Exercise directions:
Format every line of the data below as a numbered list, omitting any blank lines.

Data for locating visible targets:

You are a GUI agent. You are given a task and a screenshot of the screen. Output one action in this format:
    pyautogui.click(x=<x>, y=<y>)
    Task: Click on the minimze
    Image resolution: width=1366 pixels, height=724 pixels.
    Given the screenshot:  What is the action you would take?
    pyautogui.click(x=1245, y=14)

Finished task:
1. You are a GUI agent. You are given a task and a screenshot of the screen. Output one action in this format:
2.     pyautogui.click(x=<x>, y=<y>)
3.     Task: Click on the minimze
4.     Image resolution: width=1366 pixels, height=724 pixels.
5.     Given the screenshot:  What is the action you would take?
6.     pyautogui.click(x=1245, y=14)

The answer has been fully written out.